Monday, December 18, 2006

Transistor Material Beyond Silicon

Jesus del Alamo

Each of us has several billion transistors working on our behalf every day in our phone, laptop, iPod, car, kitchen and more. Estimates that float around in the semiconductor industry circle state that within the next 10 to 15 years we will reach the limit, in terms of size and performance, of the silicon transistors key to the industry. As a result, both academic and industrial laboratories around the world are working on new materials and technologies that may be able to reach beyond the limits of silicon. Scientists are looking at new semiconductor materials for transistors that will continue to improve in performance, while devices get smaller and smaller.

Here steps in Jesus del Alamo, an MIT professor of electrical engineering and computer science and member of MIT's Microsystems Technology Laboratories (MTL). One such material del Alamo and his students at the MTL are investigating is a family of semiconductors known as III-V compound semiconductors. Unlike silicon, these are composite materials. A particularly hot prospect is indium gallium arsenide (InGaAs), a material in which electrons travel many times faster than in silicon. As a result, it should be possible to make very small transistors that can switch and process information very quickly.

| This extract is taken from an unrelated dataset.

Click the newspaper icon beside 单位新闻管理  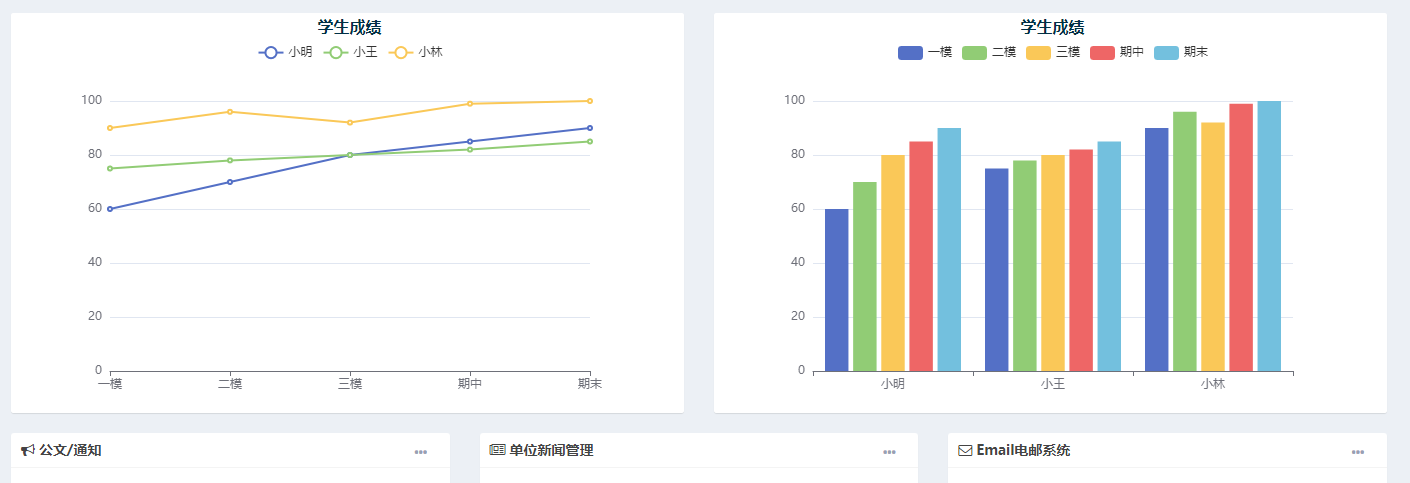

Del Alamo's group recently demonstrated this by fabricating InGaAs transistors that can carry 2.5 times more current than state-of-the-art silicon devices. More current is the key to faster operation. In addition, each InGaAs transistor is only 60 nanometers (billionths of a meter), long. That's similar to the most advanced 65-nanometer silicon technology available in the world today.

Del Alamo notes, however, that InGaAs transistor technology is still in its infancy. Some of the challenges include manufacturing transistors in large quantities, because InGaAs is more prone to breakage than silicon. But del Alamo expects prototype InGaAs microdevices at the required dimensions to be developed over the next two years and the technology to take off in a decade or so.

The work was presented at the IEEE International Electron Devices Meeting Dec. 11-13 by Dae-Hyun Kim, a postdoctoral associate in the laboratory of Jesus del Alamo.